Set out exactly, and with nothing added, the line containing "Pick the cannon unit 凌振 in deployed list" and every line after it through the final line of the data.

[Dataset entries]
#####

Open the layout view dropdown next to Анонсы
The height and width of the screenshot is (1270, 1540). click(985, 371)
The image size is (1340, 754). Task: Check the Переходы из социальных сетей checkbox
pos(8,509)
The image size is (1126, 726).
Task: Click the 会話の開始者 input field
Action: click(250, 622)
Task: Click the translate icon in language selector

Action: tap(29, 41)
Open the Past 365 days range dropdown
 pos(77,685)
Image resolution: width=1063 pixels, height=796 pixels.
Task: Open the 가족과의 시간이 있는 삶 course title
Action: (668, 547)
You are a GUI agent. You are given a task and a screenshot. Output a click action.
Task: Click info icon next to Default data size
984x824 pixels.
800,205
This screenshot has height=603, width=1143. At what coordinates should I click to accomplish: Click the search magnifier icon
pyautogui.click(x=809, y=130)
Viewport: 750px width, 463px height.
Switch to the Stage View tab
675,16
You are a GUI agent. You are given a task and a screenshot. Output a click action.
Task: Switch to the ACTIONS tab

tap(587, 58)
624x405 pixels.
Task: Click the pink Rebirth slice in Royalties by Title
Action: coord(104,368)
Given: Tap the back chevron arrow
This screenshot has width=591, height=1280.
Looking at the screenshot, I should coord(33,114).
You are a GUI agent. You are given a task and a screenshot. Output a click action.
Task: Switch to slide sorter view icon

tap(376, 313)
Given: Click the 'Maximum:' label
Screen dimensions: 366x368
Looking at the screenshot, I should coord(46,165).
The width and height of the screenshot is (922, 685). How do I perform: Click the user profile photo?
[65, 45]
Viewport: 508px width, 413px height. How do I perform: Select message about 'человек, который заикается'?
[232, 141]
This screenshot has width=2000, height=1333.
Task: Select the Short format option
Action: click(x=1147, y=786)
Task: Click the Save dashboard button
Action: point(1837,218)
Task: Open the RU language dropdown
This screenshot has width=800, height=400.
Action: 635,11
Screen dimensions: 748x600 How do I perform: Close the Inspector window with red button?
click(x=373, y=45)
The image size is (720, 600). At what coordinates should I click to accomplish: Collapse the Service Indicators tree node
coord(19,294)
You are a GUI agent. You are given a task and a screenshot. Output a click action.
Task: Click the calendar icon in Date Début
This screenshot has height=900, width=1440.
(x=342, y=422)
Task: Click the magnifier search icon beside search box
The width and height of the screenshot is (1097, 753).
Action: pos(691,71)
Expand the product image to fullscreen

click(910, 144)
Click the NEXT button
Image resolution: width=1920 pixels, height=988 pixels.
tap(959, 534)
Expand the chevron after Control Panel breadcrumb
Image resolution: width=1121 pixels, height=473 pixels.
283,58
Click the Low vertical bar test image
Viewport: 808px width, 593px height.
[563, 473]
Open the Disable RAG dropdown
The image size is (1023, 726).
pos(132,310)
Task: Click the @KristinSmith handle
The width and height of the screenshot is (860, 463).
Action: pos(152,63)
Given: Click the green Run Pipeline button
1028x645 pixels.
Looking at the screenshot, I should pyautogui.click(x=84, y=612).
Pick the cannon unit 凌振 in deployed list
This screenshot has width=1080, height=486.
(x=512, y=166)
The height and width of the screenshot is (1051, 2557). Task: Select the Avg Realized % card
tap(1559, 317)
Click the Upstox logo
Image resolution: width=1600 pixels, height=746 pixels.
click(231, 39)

#####

* [Expected output]:
Pick the cannon unit 凌振 in deployed list
This screenshot has width=1080, height=486.
(x=512, y=166)
The height and width of the screenshot is (1051, 2557). Task: Select the Avg Realized % card
tap(1559, 317)
Click the Upstox logo
Image resolution: width=1600 pixels, height=746 pixels.
click(231, 39)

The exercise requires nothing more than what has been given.